The secondary casting was all quite off the mark in several instances, adding to the Met roster of several voices that simply do not belong there. This is alarming, since the strength or weakness of any opera house lies in its core of supporting singers.
James Levine's conducting was clear, rhythmically accurate, often quite lovely. But it lacked a touch of poetry, and he tended to swamp his singers more often than necessary --this season.
What the Met has in a solid "Traviata" which any cast should be able to fit into easily, one that should do the Met well for many a season.
Which is more than can be said for the production of Puccini's "Manon Lescaut ," new last season. Already, the deadly pall of routine has put a stultifying chill on the entire evening -- one that offered a good deal of magic last season.
James Levine is about the only carry-over from that production. He thrives on good casts, molding the music to that specific one. He held his own handsomely, but his cast was well below form.

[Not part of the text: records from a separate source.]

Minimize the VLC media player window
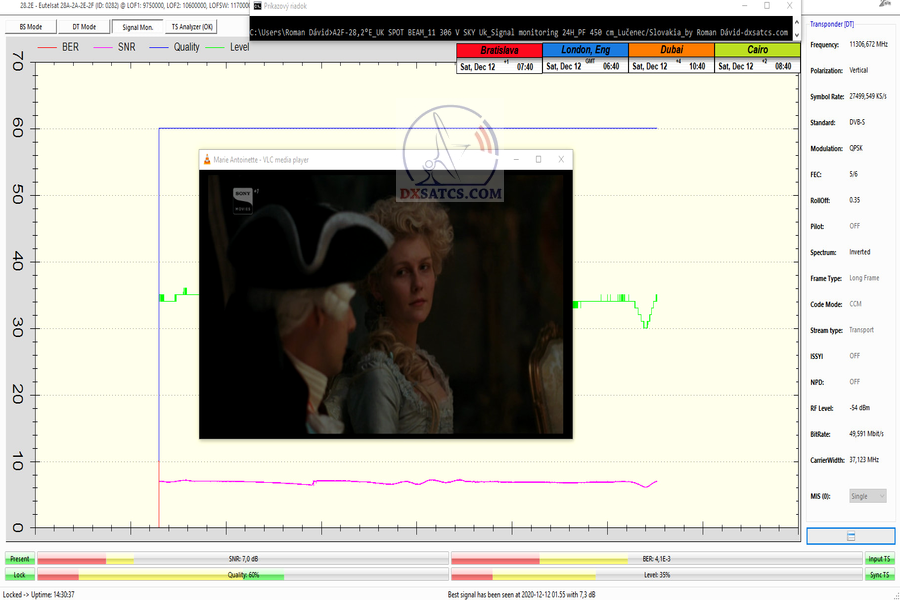This screenshot has width=900, height=600. click(516, 159)
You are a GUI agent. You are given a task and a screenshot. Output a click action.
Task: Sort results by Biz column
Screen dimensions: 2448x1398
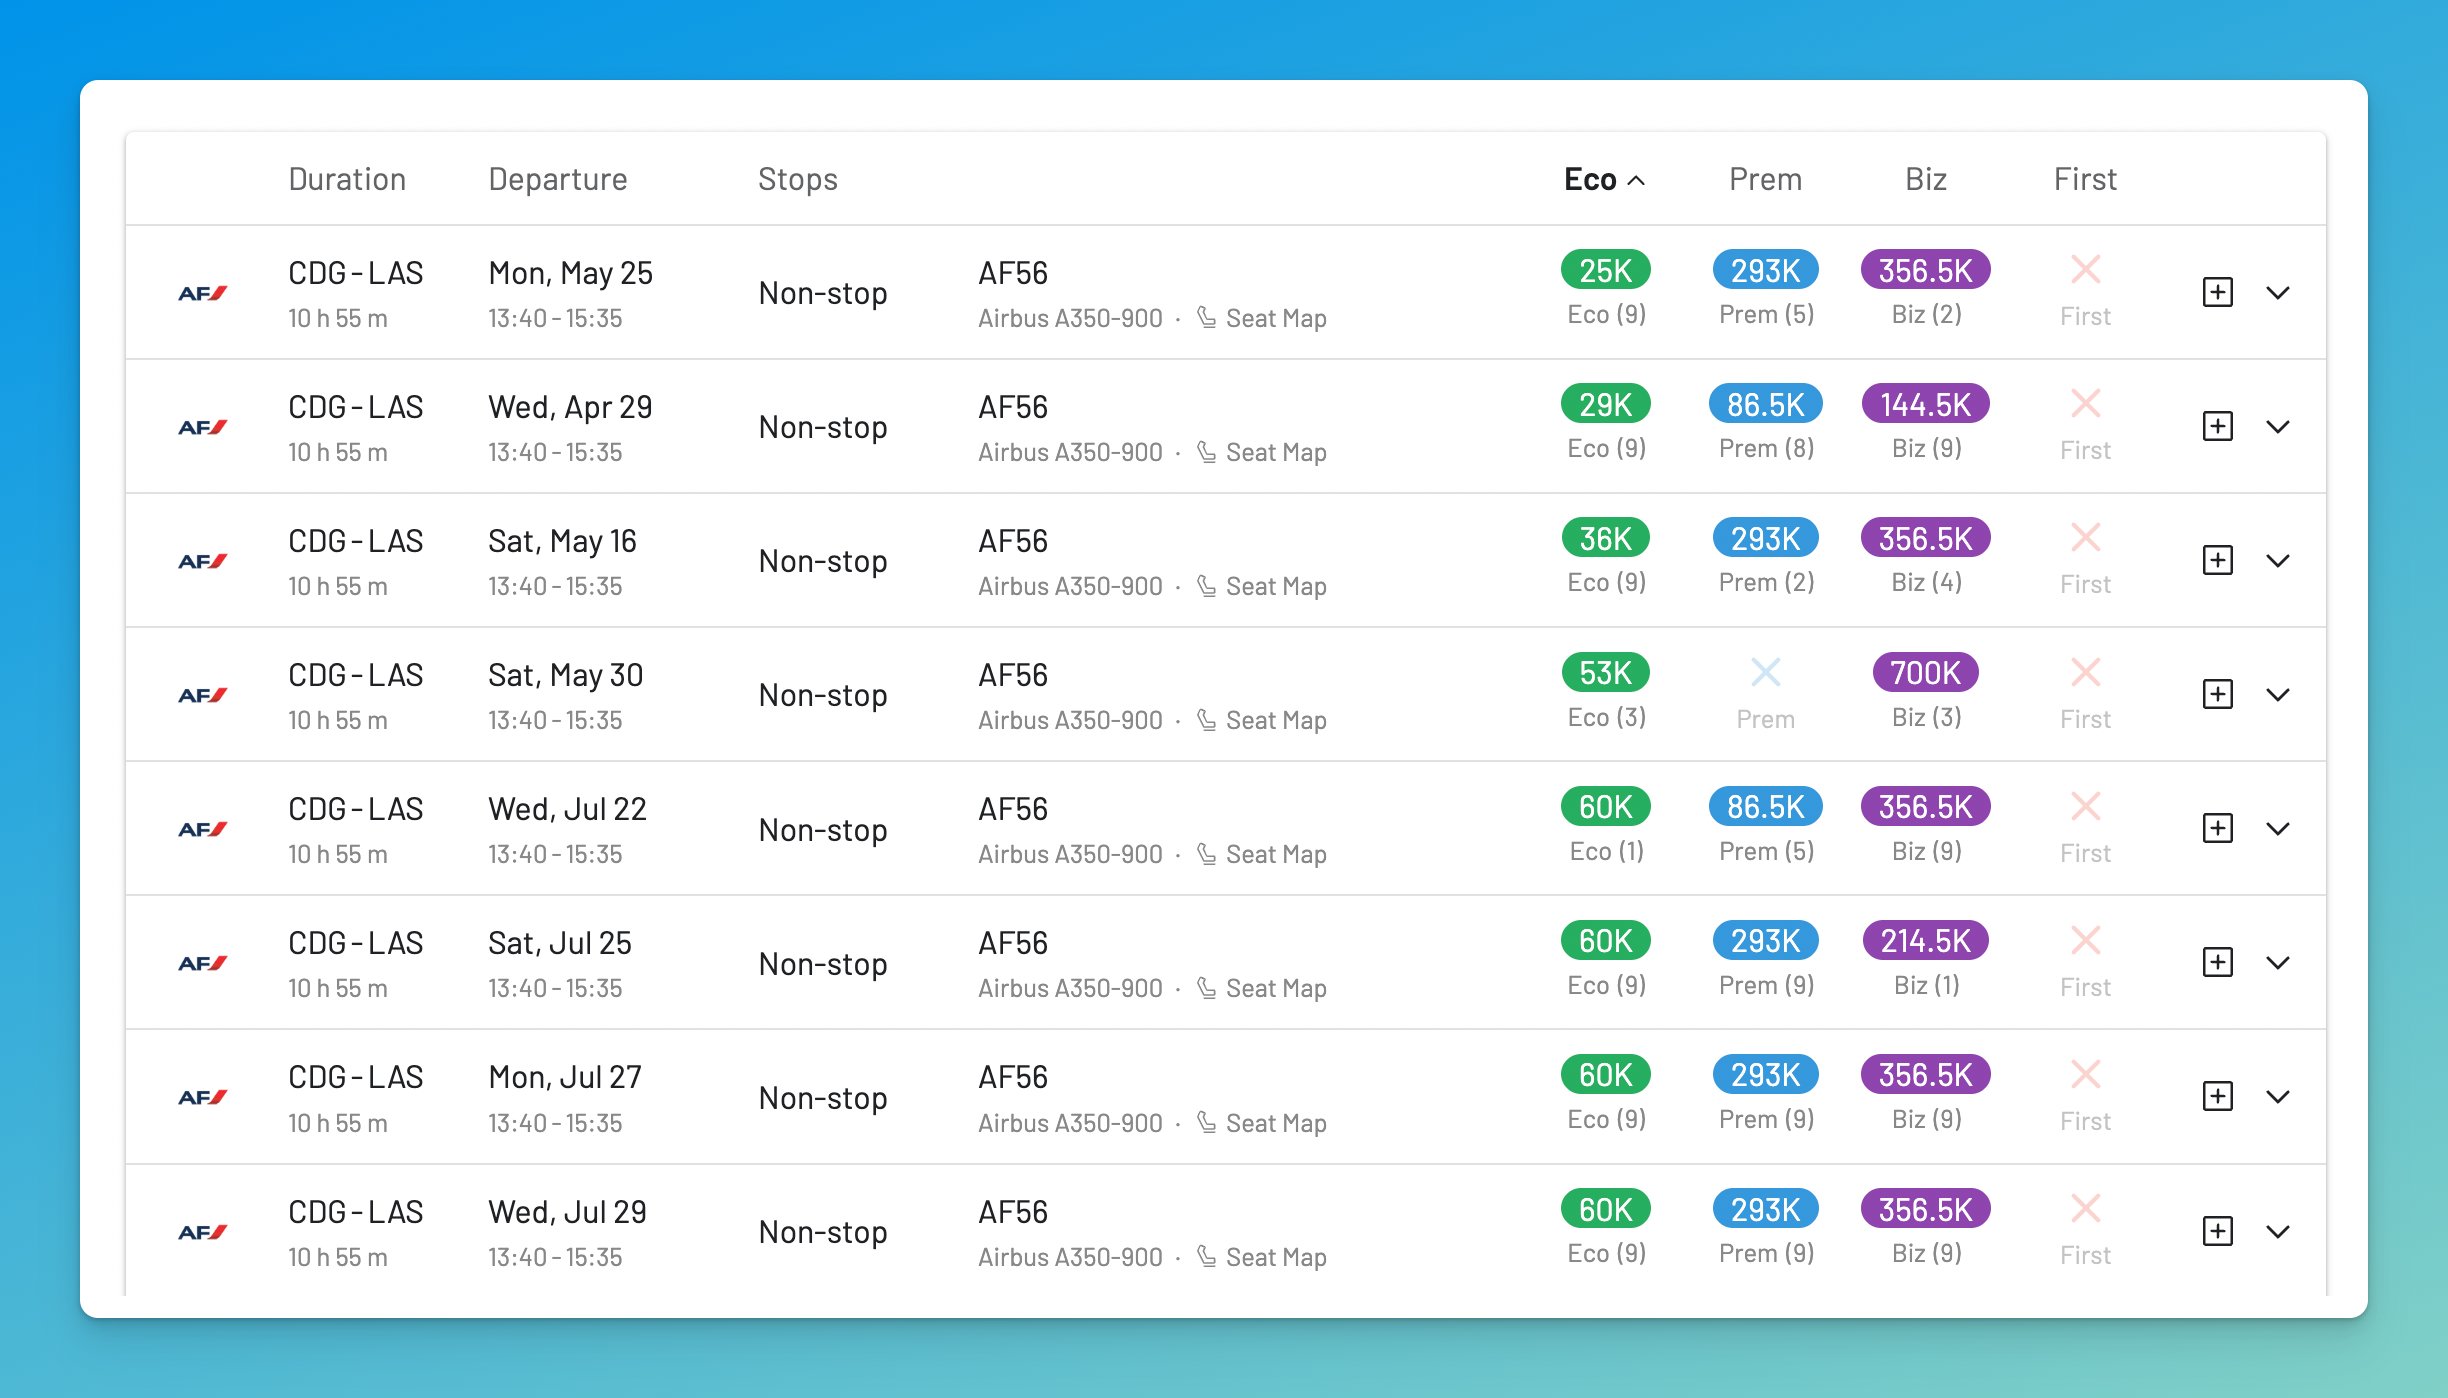pos(1925,179)
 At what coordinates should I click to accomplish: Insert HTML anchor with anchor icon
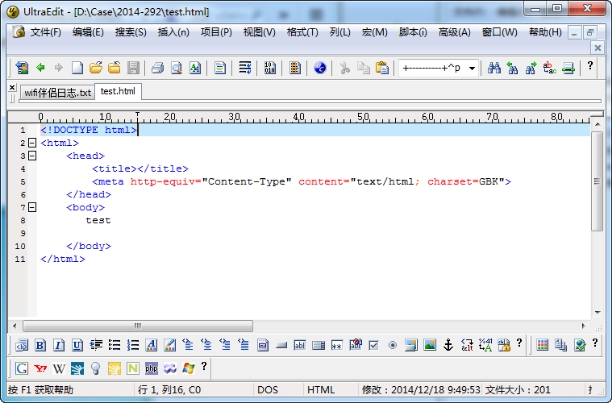pyautogui.click(x=449, y=345)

Teresa Zylis-Gara has never had her finest Met moments in Puccini, try as she will. She did not display the personality to make much of Puccini's Manon, or the stylistic facility to make the vocal line melt and caress. Giuliano Ciannella lacked the vocal weight to cope with Des Grieux. Too often the tenor, in his first assumption of a major role at the Met, sang his high notes very sharp of pitch, and seemed to tire well before the evening was over.
Pablo Elvira repeated his suave, his small-scaled Lescaut, and Renato Capecchi remained a well-characterized Geronte. The sets retain their impact, but details of Gian-Carlo Menotti's staging have already gone by the wayside.
And gone by the wayside is any semblance of a solid production in Strauss' "Salome." It is unsightly, and, as seen with the second cast of the season, bears slender resemblance at times to Strauss' opera. Nonetheless, some performances of opera go so far off the mark that they take on a gripping fascination of their own. Such was the case here.
Grace Bumbry no longer bothers to suggest the young, innocent Salome, rather the grand prima donna, offering a splendidly insular, impulsive performance in which anything she felt like doing, she did! Vocally, she was in generous form despite a few erratic high notes, and that was a great plus.
Robert Nagy, the Herod, had strong ideas about the role, which he elaborated with some tough-to-listen-to vocalizing. Gwynn Cornell was a subdued Herodias. Bernd Weikl remains one of the finest Jochanans around --superbly vocalized and strongly acted.